To list all the mssages, use the list method in your Convex function.

To list all the incoming or outgoing messages, use listIncoming and listOutgoing methods:

// convex/messages.ts

// ...

export const list = query({
  args: {},
  handler: async (ctx) => {
    const allMessages = await twilio.list(ctx);
    const receivedMessages = await twilio.listIncoming(ctx);
    const sentMessages = await twilio.listOutgoing(ctx);
    return { allMessages, receivedMessages, sentMessages };
  },
});

To get a single message by its sid, use getMessageBySid:

export const getMessageBySid = query({
  args: {
    sid: v.string(),
  },
  handler: async (ctx, args) => {
    return await twilio.getMessageBySid(ctx, args);
  },
});

Get messages by the "to" phone number:

export const getMessagesTo = query({
  args: {
    to: v.string(),
  },
  handler: async (ctx, args) => {
    return await twilio.getMessagesTo(ctx, args);
  },
});

Get messages by the "from" phone number:

export const getMessagesFrom = query({
  args: {
    from: v.string(),
  },
  handler: async (ctx, args) => {
    return await twilio.getMessagesFrom(ctx, args);
  },
});

You can also get all messages to and from a particular number:

export const getMessagesByCounterparty = query({
  args: {
    from: v.string(),
  },
  handler: async (ctx, args) => {
    return await twilio.getMessagesByCounterparty(ctx, args);
  },
});

🧑‍🏫 What is Convex?

Convex is a hosted backend platform with a built-in database that lets you write your database schema and server functions in TypeScript. Server-side database queries automatically cache and subscribe to data, powering a realtime useQuery hook in our React client. There are also clients for Python, Rust, ReactNative, and Node, as well as a straightforward HTTP API.

The database supports NoSQL-style documents with opt-in schema validation, relationships and custom indexes (including on fields in nested objects).

The query and mutation server functions have transactional, low latency access to the database and leverage our v8 runtime with determinism guardrails to provide the strongest ACID guarantees on the market: immediate consistency, serializable isolation, and automatic conflict resolution via optimistic multi-version concurrency control (OCC / MVCC).

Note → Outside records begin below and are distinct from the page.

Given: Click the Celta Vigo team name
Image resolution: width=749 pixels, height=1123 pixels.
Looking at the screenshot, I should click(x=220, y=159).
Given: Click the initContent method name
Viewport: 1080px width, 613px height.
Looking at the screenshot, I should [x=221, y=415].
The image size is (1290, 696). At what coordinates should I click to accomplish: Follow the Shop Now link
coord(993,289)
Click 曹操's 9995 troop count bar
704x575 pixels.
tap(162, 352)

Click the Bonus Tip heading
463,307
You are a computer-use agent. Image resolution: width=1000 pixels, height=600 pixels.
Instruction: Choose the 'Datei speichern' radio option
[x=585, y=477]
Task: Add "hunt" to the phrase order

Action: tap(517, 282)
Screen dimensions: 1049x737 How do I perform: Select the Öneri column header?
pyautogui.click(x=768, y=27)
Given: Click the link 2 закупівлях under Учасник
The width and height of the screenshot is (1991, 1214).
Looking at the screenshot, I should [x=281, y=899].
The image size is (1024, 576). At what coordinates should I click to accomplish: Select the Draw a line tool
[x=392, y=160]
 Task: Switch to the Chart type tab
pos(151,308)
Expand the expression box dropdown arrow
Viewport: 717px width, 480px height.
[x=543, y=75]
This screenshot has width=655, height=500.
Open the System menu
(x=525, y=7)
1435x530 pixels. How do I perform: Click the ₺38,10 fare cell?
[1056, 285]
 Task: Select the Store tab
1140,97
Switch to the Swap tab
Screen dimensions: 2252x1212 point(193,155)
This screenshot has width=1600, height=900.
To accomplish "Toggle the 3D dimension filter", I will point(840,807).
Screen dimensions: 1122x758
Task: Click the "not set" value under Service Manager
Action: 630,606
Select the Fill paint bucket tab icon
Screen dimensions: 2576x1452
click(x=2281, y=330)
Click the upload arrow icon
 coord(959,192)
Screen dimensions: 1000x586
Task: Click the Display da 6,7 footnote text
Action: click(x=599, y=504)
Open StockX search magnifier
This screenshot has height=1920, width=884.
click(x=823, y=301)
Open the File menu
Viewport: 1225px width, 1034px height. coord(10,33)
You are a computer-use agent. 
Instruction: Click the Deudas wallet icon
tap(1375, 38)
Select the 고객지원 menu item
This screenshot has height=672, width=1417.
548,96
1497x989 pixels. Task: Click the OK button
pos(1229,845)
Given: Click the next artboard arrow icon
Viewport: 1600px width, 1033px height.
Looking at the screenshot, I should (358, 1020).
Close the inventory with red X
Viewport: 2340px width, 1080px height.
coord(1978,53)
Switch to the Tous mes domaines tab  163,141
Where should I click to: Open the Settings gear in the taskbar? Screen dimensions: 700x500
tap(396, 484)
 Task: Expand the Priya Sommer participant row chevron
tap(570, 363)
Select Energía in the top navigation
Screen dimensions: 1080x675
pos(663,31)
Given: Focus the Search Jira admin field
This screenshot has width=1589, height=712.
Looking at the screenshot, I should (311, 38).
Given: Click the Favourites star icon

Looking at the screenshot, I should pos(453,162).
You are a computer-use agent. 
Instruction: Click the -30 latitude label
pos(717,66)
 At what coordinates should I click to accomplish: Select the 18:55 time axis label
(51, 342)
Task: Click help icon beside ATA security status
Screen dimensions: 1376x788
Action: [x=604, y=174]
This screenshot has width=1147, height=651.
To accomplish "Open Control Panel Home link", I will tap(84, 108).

The action server functions have access to external APIs and enable other side-effects and non-determinism in either our optimized v8 runtime or a more flexible node runtime.

Functions can run in the background via scheduling and cron jobs.

Development is cloud-first, with hot reloads for server function editing via the CLI, preview deployments, logging and exception reporting integrations, There is a dashboard UI to browse and edit data, edit environment variables, view logs, run server functions, and more.

There are built-in features for reactive pagination, file storage, reactive text search, vector search, https endpoints (for webhooks), snapshot import/export, streaming import/export, and runtime validation for function arguments and database data.

Everything scales automatically, and it’s free to start.